[start The records]

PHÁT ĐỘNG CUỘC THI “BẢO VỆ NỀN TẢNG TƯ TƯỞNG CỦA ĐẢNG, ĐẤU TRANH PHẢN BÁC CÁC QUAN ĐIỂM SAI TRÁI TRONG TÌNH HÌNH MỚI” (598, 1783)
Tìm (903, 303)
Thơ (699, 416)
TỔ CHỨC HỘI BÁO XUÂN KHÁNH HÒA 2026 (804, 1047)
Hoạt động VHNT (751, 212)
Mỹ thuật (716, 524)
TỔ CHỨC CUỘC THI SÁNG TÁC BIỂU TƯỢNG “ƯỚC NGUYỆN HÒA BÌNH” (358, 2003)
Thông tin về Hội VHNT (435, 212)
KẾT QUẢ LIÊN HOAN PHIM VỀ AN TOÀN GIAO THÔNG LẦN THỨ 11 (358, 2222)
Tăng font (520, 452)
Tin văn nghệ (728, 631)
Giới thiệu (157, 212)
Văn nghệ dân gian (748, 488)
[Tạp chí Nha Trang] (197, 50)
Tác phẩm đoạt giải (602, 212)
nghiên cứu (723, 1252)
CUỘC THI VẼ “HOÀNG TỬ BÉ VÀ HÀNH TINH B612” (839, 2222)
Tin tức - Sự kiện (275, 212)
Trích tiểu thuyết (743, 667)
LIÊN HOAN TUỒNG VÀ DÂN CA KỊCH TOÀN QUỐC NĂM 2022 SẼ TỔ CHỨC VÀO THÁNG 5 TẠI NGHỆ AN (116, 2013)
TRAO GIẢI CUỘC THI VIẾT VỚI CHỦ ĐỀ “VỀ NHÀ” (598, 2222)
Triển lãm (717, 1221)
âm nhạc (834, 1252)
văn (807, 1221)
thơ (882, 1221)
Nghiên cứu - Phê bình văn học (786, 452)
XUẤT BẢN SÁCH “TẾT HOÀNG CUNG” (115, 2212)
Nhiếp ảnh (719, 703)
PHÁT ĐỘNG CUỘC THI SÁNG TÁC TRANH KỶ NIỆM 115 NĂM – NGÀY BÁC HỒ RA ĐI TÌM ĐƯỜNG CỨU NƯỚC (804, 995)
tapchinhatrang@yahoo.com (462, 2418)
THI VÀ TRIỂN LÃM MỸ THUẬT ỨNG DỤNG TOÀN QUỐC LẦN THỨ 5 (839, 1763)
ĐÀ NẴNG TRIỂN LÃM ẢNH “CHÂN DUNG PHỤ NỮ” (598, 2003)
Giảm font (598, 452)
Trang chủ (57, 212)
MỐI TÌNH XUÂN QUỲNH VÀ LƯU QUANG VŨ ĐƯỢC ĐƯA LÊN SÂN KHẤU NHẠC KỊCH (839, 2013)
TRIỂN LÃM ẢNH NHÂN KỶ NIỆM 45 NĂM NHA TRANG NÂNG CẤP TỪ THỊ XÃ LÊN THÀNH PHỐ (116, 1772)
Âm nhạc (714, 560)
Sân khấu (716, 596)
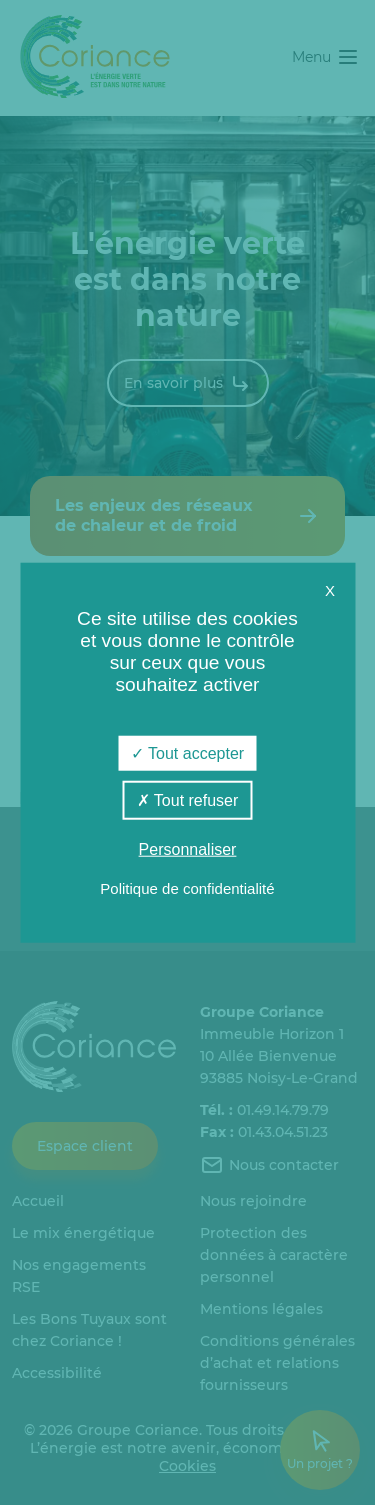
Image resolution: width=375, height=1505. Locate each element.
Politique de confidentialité (187, 888)
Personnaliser (188, 849)
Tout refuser (188, 799)
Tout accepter (187, 752)
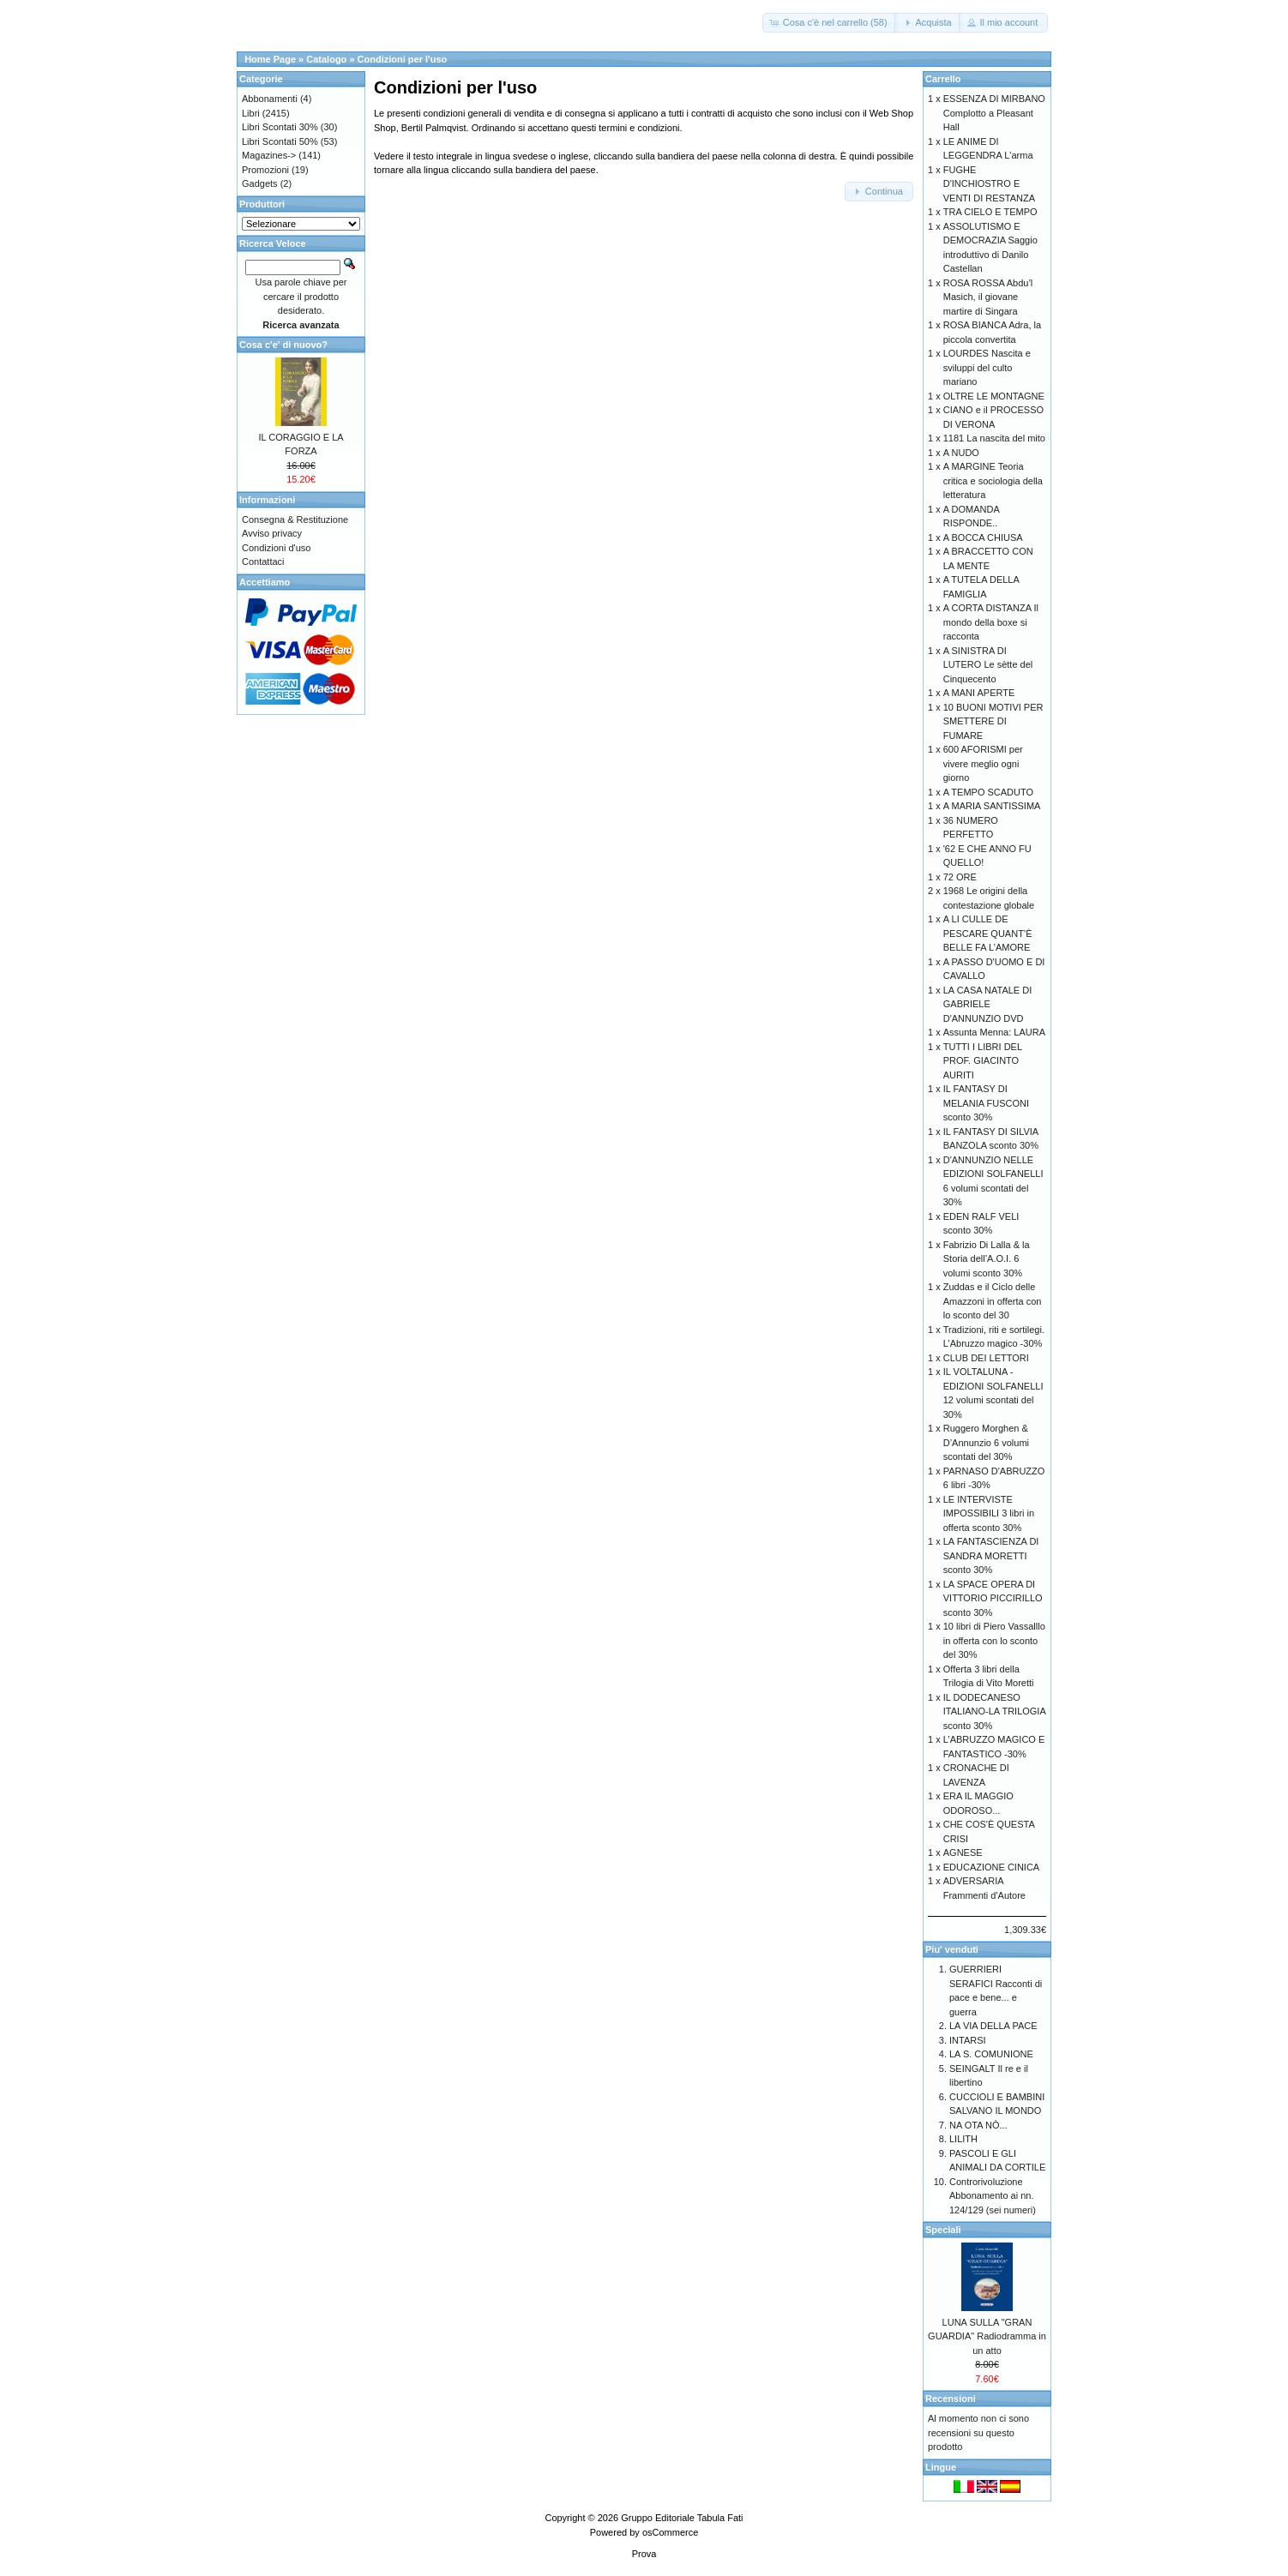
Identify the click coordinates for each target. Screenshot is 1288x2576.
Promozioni (265, 170)
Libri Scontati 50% (280, 141)
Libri (251, 113)
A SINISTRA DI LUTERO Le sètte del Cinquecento (988, 665)
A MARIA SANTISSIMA (992, 806)
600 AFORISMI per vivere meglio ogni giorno (983, 763)
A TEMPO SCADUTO (988, 792)
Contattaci (263, 561)
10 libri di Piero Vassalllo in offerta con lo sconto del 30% (994, 1640)
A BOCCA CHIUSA (983, 537)
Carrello (943, 79)
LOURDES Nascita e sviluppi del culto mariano (987, 367)
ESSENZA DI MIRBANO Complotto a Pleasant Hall (994, 112)
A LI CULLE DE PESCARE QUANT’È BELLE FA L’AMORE (987, 933)
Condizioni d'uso (276, 548)
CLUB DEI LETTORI (986, 1358)
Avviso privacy (272, 533)
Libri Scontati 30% (280, 127)
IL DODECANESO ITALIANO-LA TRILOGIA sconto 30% (994, 1711)
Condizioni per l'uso (403, 59)
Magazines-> (269, 155)
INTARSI (967, 2040)
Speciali (943, 2230)
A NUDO (961, 452)
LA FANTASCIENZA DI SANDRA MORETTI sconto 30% (991, 1555)
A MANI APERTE (979, 693)
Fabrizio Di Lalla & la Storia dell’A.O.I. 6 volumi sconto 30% (986, 1259)
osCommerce (670, 2532)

[end The records]

### Set problem:
Please rewrite all of the data above with "Carrello" replaced by "Cart" and everything else left unchanged. Leave the pictures out of your answer.

### Answer to the problem:
PHÁT ĐỘNG CUỘC THI “BẢO VỆ NỀN TẢNG TƯ TƯỞNG CỦA ĐẢNG, ĐẤU TRANH PHẢN BÁC CÁC QUAN ĐIỂM SAI TRÁI TRONG TÌNH HÌNH MỚI” (598, 1783)
Tìm (903, 303)
Thơ (699, 416)
TỔ CHỨC HỘI BÁO XUÂN KHÁNH HÒA 2026 (804, 1047)
Hoạt động VHNT (751, 212)
Mỹ thuật (716, 524)
TỔ CHỨC CUỘC THI SÁNG TÁC BIỂU TƯỢNG “ƯỚC NGUYỆN HÒA BÌNH” (358, 2003)
Thông tin về Hội VHNT (435, 212)
KẾT QUẢ LIÊN HOAN PHIM VỀ AN TOÀN GIAO THÔNG LẦN THỨ 11 (358, 2222)
Tăng font (520, 452)
Tin văn nghệ (728, 631)
Giới thiệu (157, 212)
Văn nghệ dân gian (748, 488)
[Tạp chí Nha Trang] (197, 50)
Tác phẩm đoạt giải (602, 212)
nghiên cứu (723, 1252)
CUỘC THI VẼ “HOÀNG TỬ BÉ VÀ HÀNH TINH B612” (839, 2222)
Tin tức - Sự kiện (275, 212)
Trích tiểu thuyết (743, 667)
LIÊN HOAN TUỒNG VÀ DÂN CA KỊCH TOÀN QUỐC NĂM 2022 SẼ TỔ CHỨC VÀO THÁNG 5 TẠI NGHỆ AN (116, 2013)
TRAO GIẢI CUỘC THI VIẾT VỚI CHỦ ĐỀ “VỀ NHÀ” (598, 2222)
Triển lãm (717, 1221)
âm nhạc (834, 1252)
văn (807, 1221)
thơ (882, 1221)
Nghiên cứu - Phê bình văn học (786, 452)
XUẤT BẢN SÁCH “TẾT HOÀNG CUNG” (115, 2212)
Nhiếp ảnh (719, 703)
PHÁT ĐỘNG CUỘC THI SÁNG TÁC TRANH KỶ NIỆM 115 NĂM – NGÀY BÁC HỒ RA ĐI TÌM ĐƯỜNG CỨU NƯỚC (804, 995)
tapchinhatrang@yahoo.com (462, 2418)
THI VÀ TRIỂN LÃM MỸ THUẬT ỨNG DỤNG TOÀN QUỐC LẦN THỨ 5 (839, 1763)
ĐÀ NẴNG TRIỂN LÃM ẢNH “CHÂN DUNG PHỤ NỮ” (598, 2003)
Giảm font (598, 452)
Trang chủ (57, 212)
MỐI TÌNH XUÂN QUỲNH VÀ LƯU QUANG VŨ ĐƯỢC ĐƯA LÊN SÂN KHẤU NHẠC KỊCH (839, 2013)
TRIỂN LÃM ẢNH NHÂN KỶ NIỆM 45 NĂM NHA TRANG NÂNG CẤP TỪ THỊ XÃ LÊN THÀNH PHỐ (116, 1772)
Âm nhạc (714, 560)
Sân khấu (716, 596)
Image resolution: width=375, height=1505. Locate each element.
Politique de confidentialité (187, 888)
Personnaliser (188, 849)
Tout refuser (188, 799)
Tout accepter (187, 752)
Identify the click coordinates for each target. Screenshot is 1288x2576.
Promozioni (265, 170)
Libri Scontati 50% (280, 141)
Libri (251, 113)
A SINISTRA DI LUTERO Le sètte del Cinquecento (988, 665)
A MARIA SANTISSIMA (992, 806)
600 AFORISMI per vivere meglio ogni giorno (983, 763)
A TEMPO SCADUTO (988, 792)
Contattaci (263, 561)
10 libri di Piero Vassalllo in offerta con lo sconto del 30% (994, 1640)
A BOCCA CHIUSA (983, 537)
Cart (943, 79)
LOURDES Nascita e sviluppi del culto mariano (987, 367)
ESSENZA DI MIRBANO Complotto a Pleasant Hall (994, 112)
A LI CULLE DE PESCARE QUANT’È BELLE FA L’AMORE (987, 933)
Condizioni d'uso (276, 548)
CLUB DEI LETTORI (986, 1358)
Avviso privacy (272, 533)
Libri Scontati 30% (280, 127)
IL DODECANESO ITALIANO-LA TRILOGIA sconto 30% (994, 1711)
Condizioni per l'uso (403, 59)
Magazines-> (269, 155)
INTARSI (967, 2040)
Speciali (943, 2230)
A NUDO (961, 452)
LA FANTASCIENZA DI SANDRA MORETTI sconto 30% (991, 1555)
A MANI APERTE (979, 693)
Fabrizio Di Lalla & la Storia dell’A.O.I. 6 volumi sconto 30% (986, 1259)
osCommerce (670, 2532)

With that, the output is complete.